» **Document section**:
Army about-face: Open to renaming forts to remove Confederates

The U.S. Army has indicated that it is open to “bi-partisan” discussions about renaming military forts that are currently named after Confederate generals. The issue has become part of the debate surrounding the racial divide sparked by the death of George Floyd in Minneapolis.
“The Secretary of Defense and Secretary of the Army are open to a bi-partisan discussion on the topic,” Army spokesperson Col. Sunset Belinsky said in a statement Monday according to Politico.
The Army has been under increasing pressure to rename forts and remove statutes that acknowledge anyone that was associated with the Confederacy. The Marines previously banned the use of the Confederate flag on bases.
“This symbol has shown it has the power to inflame feelings of division,” Gen. David Berger, the Marine Commandant, wrote in an April letter to Marines, says Stars and Stripes. “I cannot have that division inside our Corps.”
The Army has 10 military bases named after Confederate generals, some of whom were also associated with the U.S. Army previous to Confederate service.
For example, Robert E. Lee was a prominent graduate of West Point and later a commandant at the military academy in New York. In addition to Fort Lee being named after him, a barracks at West Point is named after Lee.

» **Entries provided**:

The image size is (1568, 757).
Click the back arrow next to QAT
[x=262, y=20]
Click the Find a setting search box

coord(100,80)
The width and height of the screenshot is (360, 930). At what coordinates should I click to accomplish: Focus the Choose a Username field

» **Task statement**: Extend the article on the Army's openness to renaming forts named after Confederate generals, picking up after its last sentence. The records are separate from the article and unrelated to it.

» **Answer to the exercise**:
Previously, the Army resisted the idea of renaming the forts. The forts were named in a spirit of reconciliation with the South after the Civil War, and “not to demonstrate support for any particular cause or ideology.”
The Army Times reports that one idea in renaming the forts is to name them after Medal-of-Honor winners.
“It’s not about negating the past,” Mike Jason, a retired Army colonel to the Army Times. “We’re an evolved and inclusive military now and we have a lot of new heroes who deserve to have their names emboldened in history.”
However, the military tends to be wedded to the traditions of the past, and change never comes easily.
But the Army is not unaffected by the turmoil affecting the rest of the country.
“Over the past week, the country has suffered an explosion of frustration over the racial divisions that still plague us as Americans. And because your Army is a reflection of American society, those divisions live in the Army as well,” wrote Gen. James McConville, the Army chief of staff, and Sgt. Maj. of the Army Michael Grinston.
“We feel the frustration and anger.”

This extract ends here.